WHAT NEEDS TO BE DONE: Write out every line of the entries below word for word, leaving out the pictures.

MATERIAL SHOWN:

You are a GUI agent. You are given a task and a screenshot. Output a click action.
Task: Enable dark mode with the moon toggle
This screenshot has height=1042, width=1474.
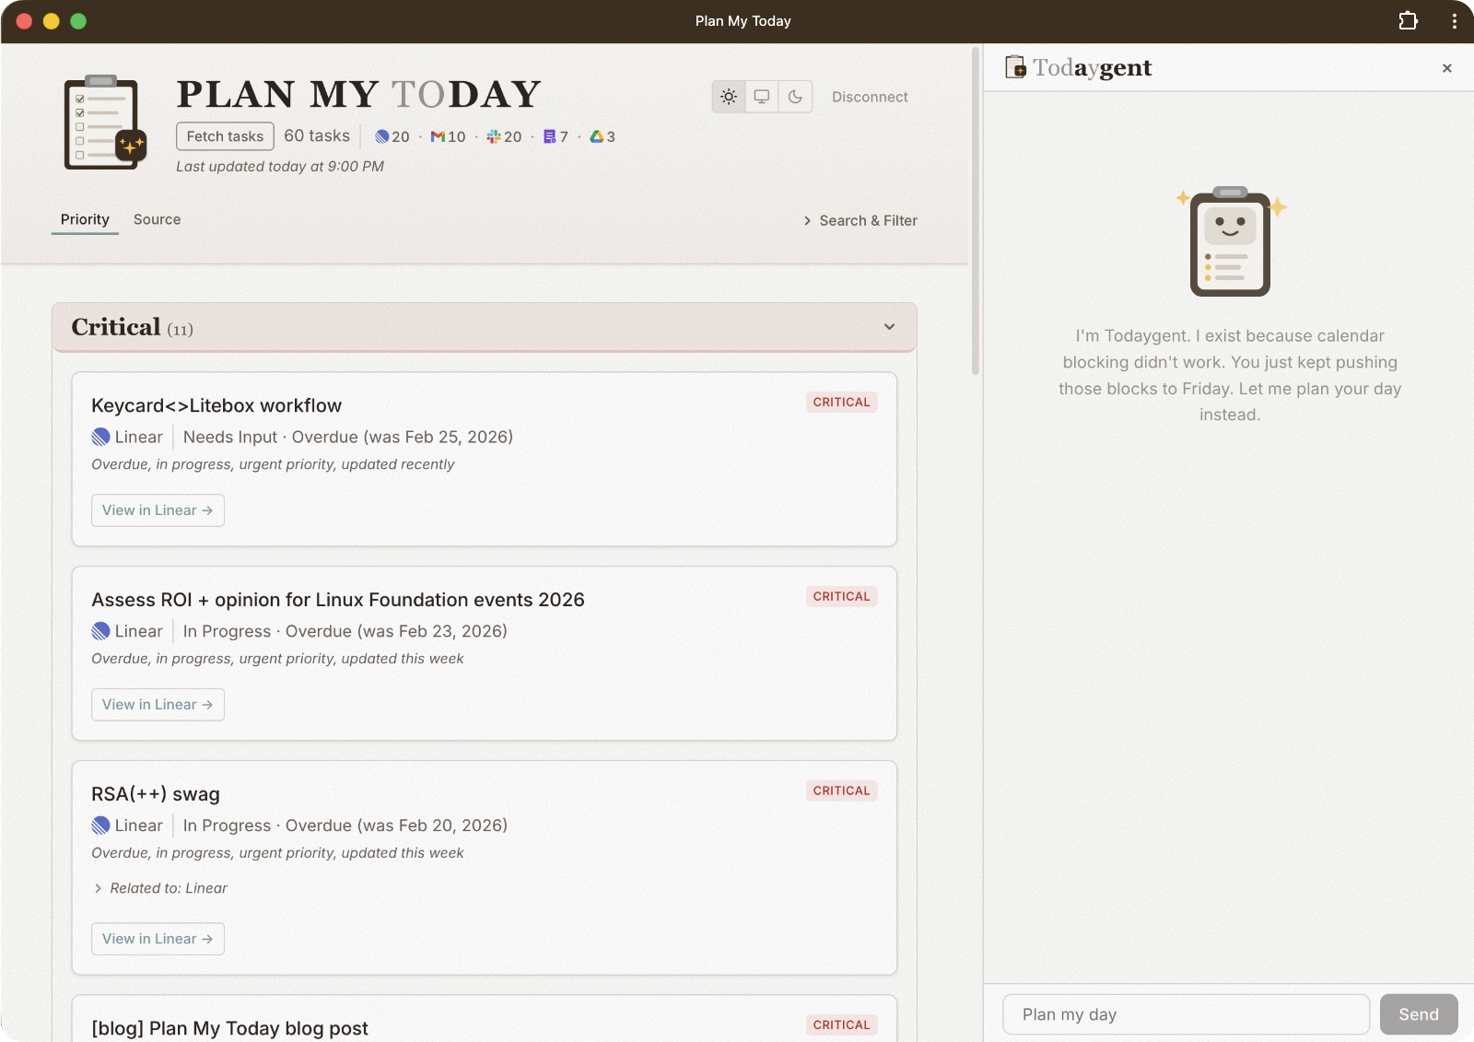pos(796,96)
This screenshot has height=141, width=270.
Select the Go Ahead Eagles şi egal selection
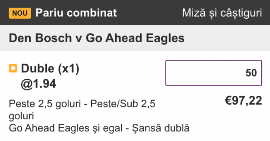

RESPONSE TO THIS TASK:
You are a GUI agent. You are given a task and a screenshot. Output a click action.
Task: Enable dark mode with the moon toggle
This screenshot has height=1042, width=1474.
pos(796,96)
This screenshot has height=141, width=270.
Select the Go Ahead Eagles şi egal selection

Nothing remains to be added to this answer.